_RECORDS TO USE_:
******************************
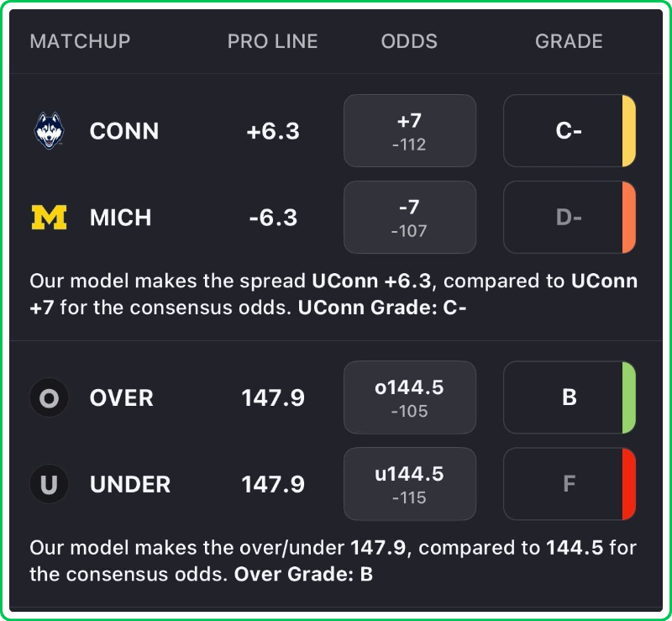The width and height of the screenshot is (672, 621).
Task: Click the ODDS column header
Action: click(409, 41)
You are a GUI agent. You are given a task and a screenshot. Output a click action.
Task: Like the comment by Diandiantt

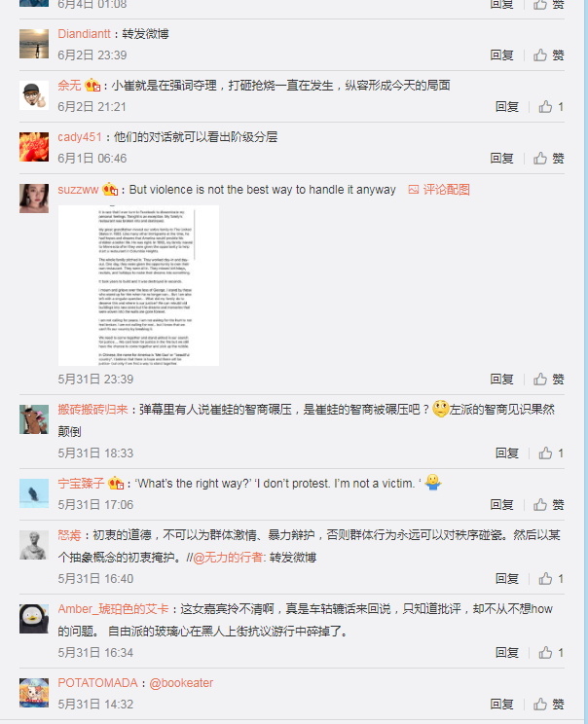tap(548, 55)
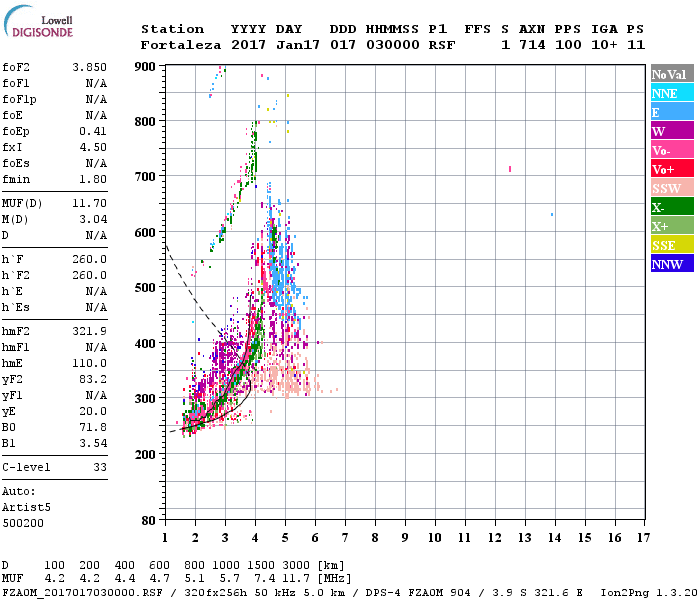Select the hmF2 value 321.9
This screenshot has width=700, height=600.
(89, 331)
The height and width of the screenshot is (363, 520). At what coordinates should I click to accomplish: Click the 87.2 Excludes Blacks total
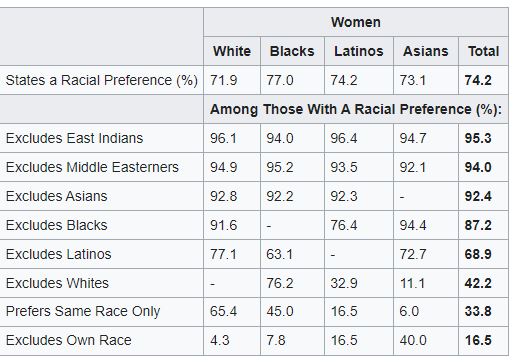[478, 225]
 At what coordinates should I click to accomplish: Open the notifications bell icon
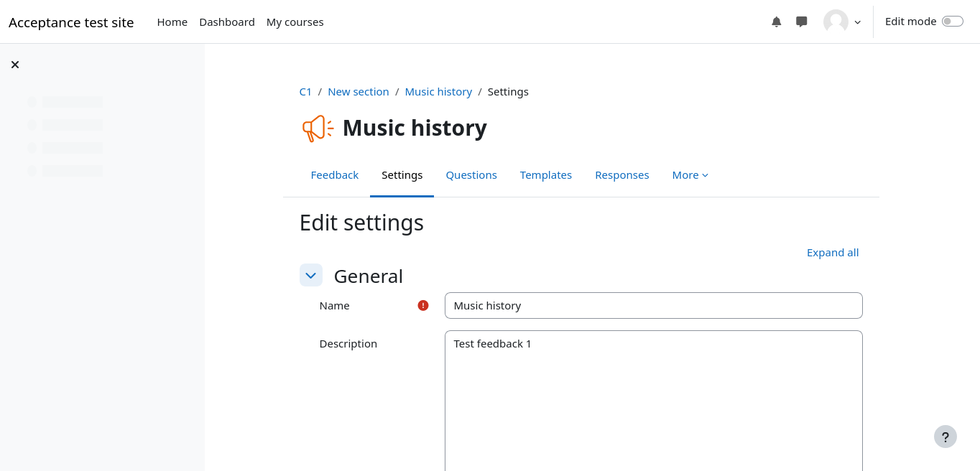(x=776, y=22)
******************************
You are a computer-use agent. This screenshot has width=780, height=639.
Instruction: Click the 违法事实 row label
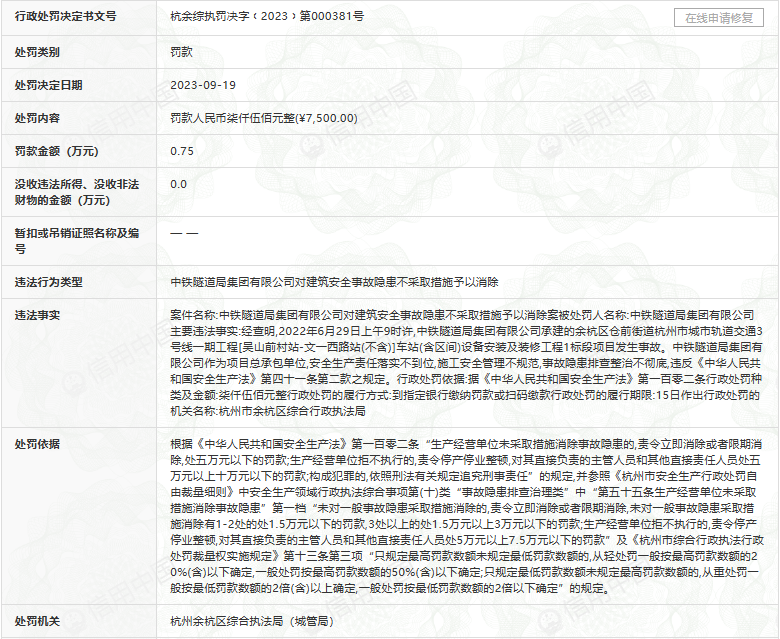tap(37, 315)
******************************
_ABOUT THIS EXERCISE_: Within the listing above, filter for lines holding the string "agent" and copy each one.

_EXERCISE RESPONSE_:
You are a GUI agent. You are given a task and a screenshot. Output a click action.
You are a computer-use agent. This screenshot has width=780, height=639.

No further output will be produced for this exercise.